Similar to how Bulstrode’s mistake “kept their hold in (his) consciousness”, it is also held in our consciousness. While he is enjoying his respected position in Middlemarch and his success, Raffles’ reappearance threatens to subvert the status quo and causes Bulstrode’s guilt to resurface. The “objects” that Bulstrode turns his back on, which is his continual justification of using the dirty money “for God’s sake”, comes back to haunt his mind. At the same time, we readers are controlled by Eliot to turn our back on Bulstrode’s inner struggle temporarily while she interweaves it with other events regarding other characters. Bulstrode’s full secret is only disclosed to us eight chapters after Raffles’ hint at Ladislaw’s relationship with Bulstrode. When Eliot jumps to discuss Lydgate’s debt and the auction before allowing Ladislaw and Bulstrode to “reappear” in Ch.61, Bulstrode’s secret still “kept (its) hold in (our) consciousness”. It is temporarily stored in the readers’ consciousness as the “imagined community” conjured by Eliot gives us “complete confidence in (the characters’) steady…simultaneous activity” (423). By allowing the events to move through calendrical time, Eliot merges the “interior” time of the novel to the “exterior” time of readers, hypnotizing us into a single “imagined community” (424).
Although to Bulstrode the events progress in calendrical time – from his past involvement in the Dunkirks’ thieving business to his reputable status in Middlemarch now, his secrets are brought to the surface through flashbacks and make known to the readers presently reading the novel. Not only Bulstrode sees the “successive events inward and outward…in one view” as he reflects on his mistakes and the potential repercussions if they are exposed to the Middlemarch society, readers are also able to do so – Bulstrode’s guilt is made known to us through Eliot’s omniscient narrative, and the outward events such as Raffles threatening to reveal Bulstrode’s secret is processed by the readers in turn, while the troubles concerning other characters, such as Lydgate’s debt and Dorothea’s feelings in Ladislaw are still occupying the space in readers’ consciousness and the other “spaces” of the novel.

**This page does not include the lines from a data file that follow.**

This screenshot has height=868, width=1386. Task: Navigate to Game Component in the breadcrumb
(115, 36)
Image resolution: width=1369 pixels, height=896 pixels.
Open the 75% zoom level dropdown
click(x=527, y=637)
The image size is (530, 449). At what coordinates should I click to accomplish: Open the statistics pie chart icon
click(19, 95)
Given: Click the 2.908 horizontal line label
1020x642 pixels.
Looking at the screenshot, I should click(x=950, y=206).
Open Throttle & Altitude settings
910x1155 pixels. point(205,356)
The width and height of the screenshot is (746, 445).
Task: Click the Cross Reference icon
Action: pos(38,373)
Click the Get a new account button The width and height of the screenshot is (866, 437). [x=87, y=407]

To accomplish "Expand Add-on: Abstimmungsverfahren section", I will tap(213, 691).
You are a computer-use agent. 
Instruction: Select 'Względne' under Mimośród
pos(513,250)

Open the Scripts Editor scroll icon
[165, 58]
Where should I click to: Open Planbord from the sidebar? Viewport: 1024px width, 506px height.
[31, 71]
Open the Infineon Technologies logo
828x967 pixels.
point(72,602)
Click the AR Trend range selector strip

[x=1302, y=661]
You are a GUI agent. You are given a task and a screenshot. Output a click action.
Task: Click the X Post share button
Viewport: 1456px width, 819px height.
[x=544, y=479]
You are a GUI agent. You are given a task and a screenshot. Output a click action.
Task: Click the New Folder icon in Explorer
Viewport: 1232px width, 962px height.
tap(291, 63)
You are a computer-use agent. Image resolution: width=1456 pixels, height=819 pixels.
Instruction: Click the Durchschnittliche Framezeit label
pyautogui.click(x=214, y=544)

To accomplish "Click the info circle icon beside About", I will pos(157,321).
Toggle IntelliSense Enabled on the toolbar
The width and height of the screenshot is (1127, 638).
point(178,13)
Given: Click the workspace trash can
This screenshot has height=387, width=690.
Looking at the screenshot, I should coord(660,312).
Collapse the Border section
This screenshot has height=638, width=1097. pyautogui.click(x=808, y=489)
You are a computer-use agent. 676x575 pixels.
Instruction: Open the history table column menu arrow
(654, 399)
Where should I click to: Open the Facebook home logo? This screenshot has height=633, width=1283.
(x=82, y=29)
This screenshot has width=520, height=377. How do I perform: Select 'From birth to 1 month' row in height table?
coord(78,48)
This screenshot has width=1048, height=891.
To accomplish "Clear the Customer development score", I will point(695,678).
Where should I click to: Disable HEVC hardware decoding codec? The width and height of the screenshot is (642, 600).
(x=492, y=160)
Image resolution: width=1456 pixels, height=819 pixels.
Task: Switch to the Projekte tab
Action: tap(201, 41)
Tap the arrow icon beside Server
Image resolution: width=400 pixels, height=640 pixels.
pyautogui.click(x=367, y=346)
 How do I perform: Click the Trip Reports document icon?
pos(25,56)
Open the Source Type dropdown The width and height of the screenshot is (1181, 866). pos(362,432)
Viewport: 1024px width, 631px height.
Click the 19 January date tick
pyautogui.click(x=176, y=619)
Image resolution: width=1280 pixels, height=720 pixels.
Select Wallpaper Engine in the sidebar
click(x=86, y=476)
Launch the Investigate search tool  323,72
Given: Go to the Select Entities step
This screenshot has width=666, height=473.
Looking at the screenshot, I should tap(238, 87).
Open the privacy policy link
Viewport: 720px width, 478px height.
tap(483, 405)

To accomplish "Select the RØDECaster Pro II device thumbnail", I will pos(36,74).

Furthermore, Eliot suggests that “each (event) might be dwelt on in turn” as she moves between characters. The progression of events in calendrical time seems to attribute the plot events to “temporal coincidence” and Eliot’s power as the author (Anderson 422). However, Bulstrode’s flashbacks “wove retrospect and fear into a fantastic present”, suggesting that the events he did years ago may have affected the present, forcing him to seek redemption. His deeply religious personality further causes him to justify his past actions due to “remarkable providences”, instead of “temporal coincidence” (422). In the same logic, the death of Mr Dunkirk, leading to Bulstrode marrying the widow, or even the sudden appearance of Raffles can also be seen as the work of fate. Yet, no one knows if the events that shaped Bulstrode’s current dilemma would have been the same if “temporal coincidence” had not played a part in it. Ultimately, Eliot is the mastermind behind the “imagined community” and can be said to have orchestrated the role of both fate and time in the novel.